The underlying issue does, however, remain the same.  Private spaces of public use are uncomfortable places to be.  As OldTrot tweeted to me the other day:

@eiohel The Social Web is a carefully fostered illusion. Twitter is a private money-making venture. Tweets & trends are traceable & filtered

And furthermore:

@eiohel the open forum is as old as Democracy itself, but the Market monetises, corrupts, and yes sells it. Free speech commodified

So it is we discover – through the implosion that is caused by both WikiLeaks and the Lib Dems – that our 21st century world is not honest, sincere or progressive in the least.

Not in its form anyhow.

The most we can hope for – if everything remains the same (if, that is, we are left at the mercy of those who design and write the code) – is a cuddly kind of content that likes to pretend it loves our every being.

But when it comes to creating the protocols … we are at the mercy of those who create.  And if we do not create them ourselves – or, at least learn how to regularly deconstruct them – then we are lost.

Perhaps it’s time we all become hackers.  As de Miranda’s piece makes only too plain:

Wikileaks was born of hacker culture. Hackers are not spotty, destructive teenagers who provoke a third world war while tinkering at their computers. Hackers work firmly in the real world: they try to reverse engineer the digital world around us. They try to understand how code has been built, especially code whose goal is to keep people out, to monopolistically restrict access. Once the code is understood, it can be mastered and directed to the hackers’ own uses, often open-sourcing the knowledge. The code becomes usable by anyone who puts the effort into understanding digital protocol. This hacking culture does not apply only to digital programs: the hacking digital natives have this attitude towards the whole world; our politics, society, behaviours, tastes, beliefs, identities, have all been assembled like code and are the instruments by which we are controlled.

And as he concludes:

The old, elitist, analog world of double-speak and counter-bluff, the worlds of diplomacy and political institutions, cannot hope to survive the two-pronged attack from digitalisation and empowerment. The message sent by Wikileaks to governments is this: “you are using the digital to organise the world and to control the people; but that means that the people will also have access to your mechanisms of control, the code and the data; the people will be able to hack you – to uncover and subvert your hegemonic uses.” The only way governments could stop this democratising force would be to imprison the coders – a temptation some seem to be tempted by.
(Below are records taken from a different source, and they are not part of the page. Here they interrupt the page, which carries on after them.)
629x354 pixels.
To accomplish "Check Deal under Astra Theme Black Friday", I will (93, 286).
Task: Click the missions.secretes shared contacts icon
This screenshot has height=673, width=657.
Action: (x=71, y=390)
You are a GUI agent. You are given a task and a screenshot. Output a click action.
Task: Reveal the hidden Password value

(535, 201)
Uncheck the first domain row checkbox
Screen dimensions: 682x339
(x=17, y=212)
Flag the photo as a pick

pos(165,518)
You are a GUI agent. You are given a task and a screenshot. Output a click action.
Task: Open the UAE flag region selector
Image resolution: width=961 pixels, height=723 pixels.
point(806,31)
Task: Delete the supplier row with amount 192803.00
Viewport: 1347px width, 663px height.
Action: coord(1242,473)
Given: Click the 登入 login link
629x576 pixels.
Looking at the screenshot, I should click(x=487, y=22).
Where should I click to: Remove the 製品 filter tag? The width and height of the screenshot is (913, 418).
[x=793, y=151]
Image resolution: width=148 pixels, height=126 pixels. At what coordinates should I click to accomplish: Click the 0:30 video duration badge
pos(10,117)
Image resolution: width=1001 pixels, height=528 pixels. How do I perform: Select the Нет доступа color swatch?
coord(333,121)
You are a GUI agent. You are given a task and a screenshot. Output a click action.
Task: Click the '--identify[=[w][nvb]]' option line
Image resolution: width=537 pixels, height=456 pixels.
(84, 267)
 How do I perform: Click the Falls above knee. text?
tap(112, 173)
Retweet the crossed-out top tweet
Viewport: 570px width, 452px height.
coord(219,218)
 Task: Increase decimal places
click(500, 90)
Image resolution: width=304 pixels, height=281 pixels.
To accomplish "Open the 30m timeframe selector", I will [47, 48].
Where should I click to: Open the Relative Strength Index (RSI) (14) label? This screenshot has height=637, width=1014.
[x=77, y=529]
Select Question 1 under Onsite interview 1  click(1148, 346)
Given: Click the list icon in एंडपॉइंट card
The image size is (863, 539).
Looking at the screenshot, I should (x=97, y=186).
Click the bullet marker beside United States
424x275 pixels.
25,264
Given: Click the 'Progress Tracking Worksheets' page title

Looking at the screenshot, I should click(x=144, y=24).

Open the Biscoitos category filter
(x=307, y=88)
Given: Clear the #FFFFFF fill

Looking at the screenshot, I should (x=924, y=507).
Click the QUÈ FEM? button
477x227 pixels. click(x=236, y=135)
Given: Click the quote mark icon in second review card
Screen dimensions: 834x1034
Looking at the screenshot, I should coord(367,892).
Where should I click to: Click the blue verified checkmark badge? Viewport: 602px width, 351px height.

Perhaps, then, in the light of all the above, we could see the Lib Dems as the hackers of British politics.  They could be – in some curious way – reverse-engineering our political code, even if not consciously, even if not intentionally.  We’re not quite sure – at least not all of us – that this isn’t being done for entirely undemocratic purposes.  But a small chance still exists – a chink of light coming through the political DNA that might, even so, end up being rebuilt – that perhaps some good will come out of all this pain.

As with WikiLeaks, however, and all those gloriously private spaces of public use we have come to so enjoy … from Amazon to Facebook, from blogging to video streaming … well, it is still utterly unclear if the gain will make the pain worthwhile.

See what I mean?  We can learn a lot from analysing the virtual world.

Especially when the real world begins to become outrageously indistinguishable from it.  Or, alternatively, our thought processes begin to mimic those of the glorious hackers of old to such a degree that absolutely everything becomes reducible to the building blocks of fabulous code.